Kaylee Tuck (born May 30, 1994) is an American politician serving as a member of the Florida House of Representatives from the 83rd district since 2022, and formerly from the 55th district between 2020 and 2022.

==Education and legal career==
Tuck's grandmother served on the Highlands County Commission, and her grandfather worked for the Highlands County Sheriff's Office. Tuck's father Andy was a member of the Florida Transportation Commission and later served as vice chair of the Florida State Board of Education. Her mother, Sandee, is a teacher.

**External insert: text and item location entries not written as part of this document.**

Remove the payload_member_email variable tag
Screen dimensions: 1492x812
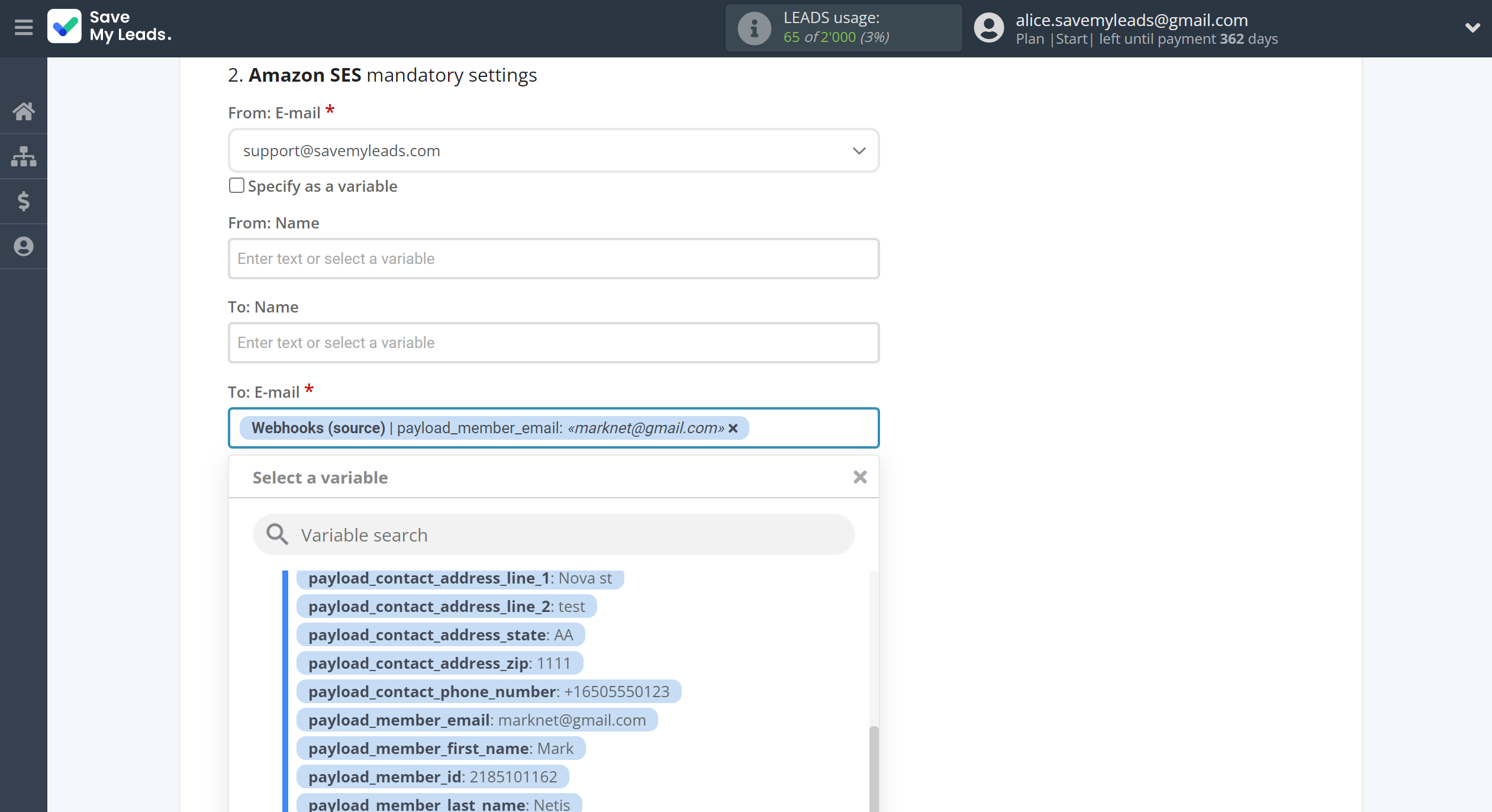pyautogui.click(x=733, y=428)
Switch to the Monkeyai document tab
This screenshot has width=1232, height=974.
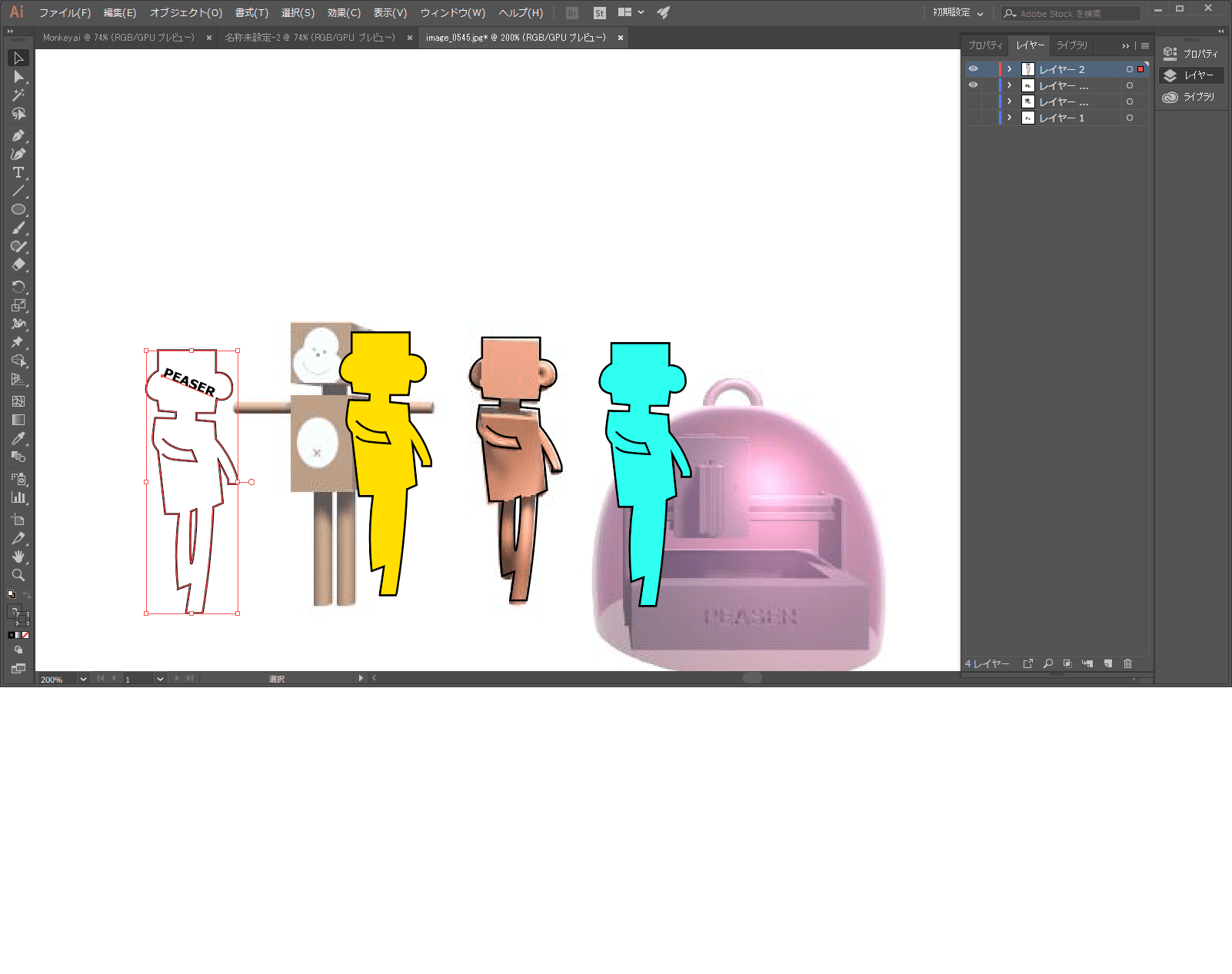pyautogui.click(x=118, y=38)
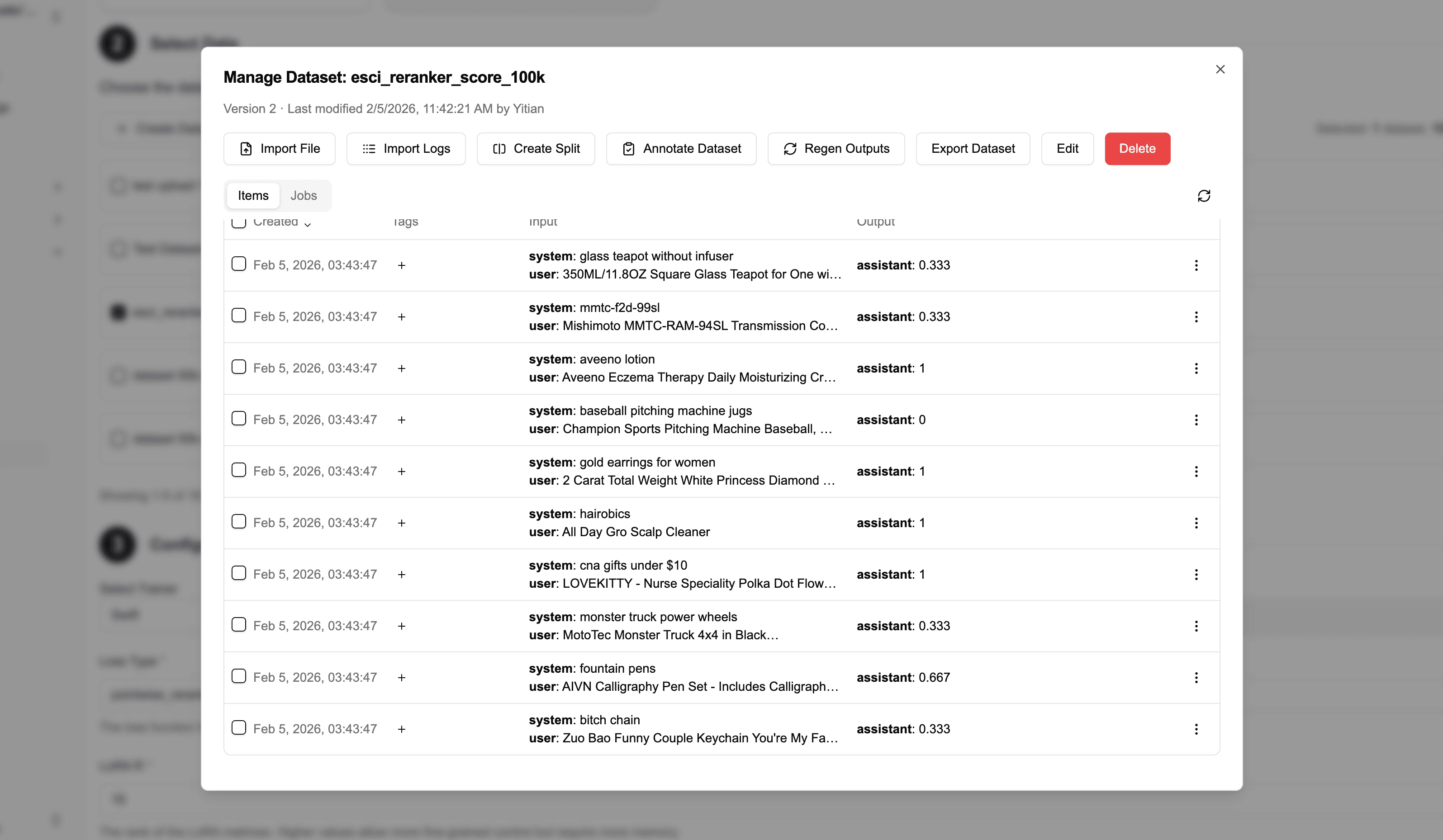Screen dimensions: 1443x840
Task: Open row menu for glass teapot item
Action: [x=1196, y=265]
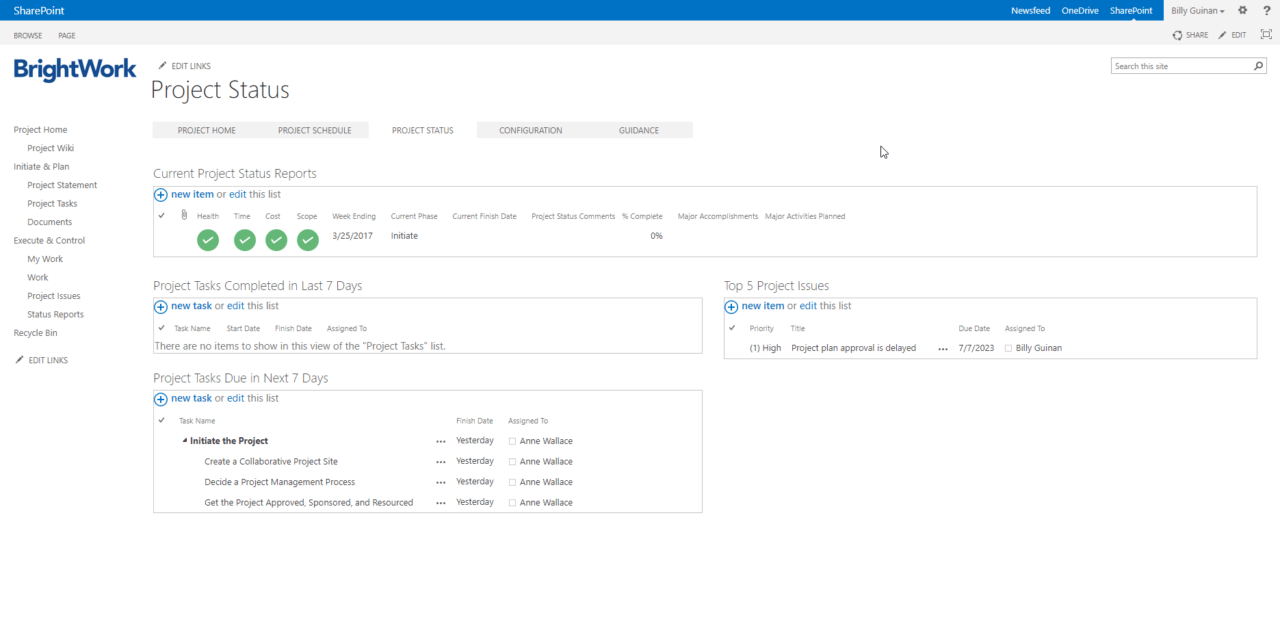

Tuck received her high school diploma from Sebring High School and studied economics at Florida State University, then earned a J.D. degree at the Stetson University College of Law before returning to her hometown, Sebring, Florida, and joining the Henderson, Franklin, Starnes & Holt law firm, where she specialized in land use and real estate law.

==Political career==
Tuck faced Ned Hancock in a Republican Party primary held on August 18, 2020, to determine the GOP nominee for Florida's 55th House of Representatives district, as the incumbent officeholder, Cary Pigman, was ineligible for reelection due to term limits. She secured the Republican nomination and defeated Democratic Party candidate Linda Tripp in the 2020 Florida House of Representatives election.